The Economics of Pick-your-own Orchards - idlewords
http://www.slate.com/id/2233467/

======
pasbesoin
Well, I take his point, and it is worth making to the [paraphrasing] 'SUV
driving graying hipsters who are, despite good intentions, going to Hefty
(trash bag) 2/3 of their "haul" '. People shouldn't base their choices upon
gross misunderstandings of e.g. economy and efficiency.

On the other hand, a couple of hours in an orchard is a highlight of my year.
And I suspect it is for a good many kids, as well. For my part, I can't take
the kind of crowd he describes; fortunately, I have a much more "basic", but
peaceful and beautiful, orchard in the area. One run by local folks with help
from their friends during harvest season.

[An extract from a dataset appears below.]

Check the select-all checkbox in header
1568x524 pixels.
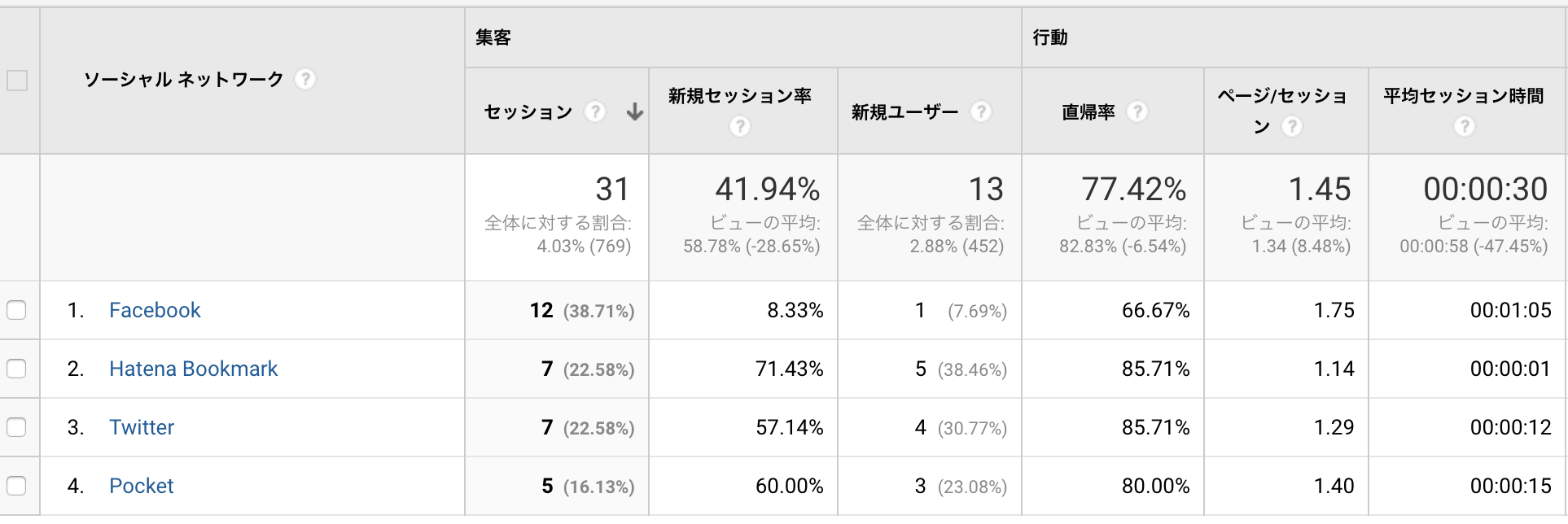point(16,79)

Time there I find well worth the expense -- not just of the picking, but the
driving, my time, etc. And it's not like I'm incurring that expense throughout
the year for all my food. For many the kids I see, I can't help thinking it's
an invaluable lesson to actually source their own food, for once; to see where
it comes from and to be a part, even if a small one, of providing for
themselves.

The choice he describes cuts both ways. People can get a bit hung up on apple
varieties. On the other hand, the varieties presently commercially available
represent a small fraction of what once found itself distributed throughout
the country; so many of those "heritage" varieties have been squeezed out by
large scale, commercial production. And so much of that commercial production
ends up with flavor that is a pale shadow of what you can find in other
varieties not harvested to optimize hardiness under mechanical manipulation,
transportation, and storage.

At my local orchard, Golden Delicious is my preference. They have other
varieties, but the trees, terroir, and whatever else make the Golden Delicious
a terrific choice. Good eating, but I find they hold up admirably in a pie, as
well. Variety need not create a tyranny (of choice). For me, the best thing in
the neighborhood is Golden Delicious. And I find ways to work with that,
rather than worrying about all that I might be missing.